§ **PROBLEM TO WORK ON**
Exactly reproduce the lines from the line that has "News & LETTERS (221, 484)" down to the last line of the entries, inclusive.

§ **Data excerpts**

######

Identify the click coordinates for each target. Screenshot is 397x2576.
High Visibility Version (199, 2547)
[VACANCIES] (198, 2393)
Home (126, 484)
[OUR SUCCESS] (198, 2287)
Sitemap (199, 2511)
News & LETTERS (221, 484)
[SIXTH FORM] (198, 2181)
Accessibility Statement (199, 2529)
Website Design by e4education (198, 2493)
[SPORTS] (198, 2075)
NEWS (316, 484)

######

§ **WRITTEN SOLUTION**
News & LETTERS (221, 484)
[SIXTH FORM] (198, 2181)
Accessibility Statement (199, 2529)
Website Design by e4education (198, 2493)
[SPORTS] (198, 2075)
NEWS (316, 484)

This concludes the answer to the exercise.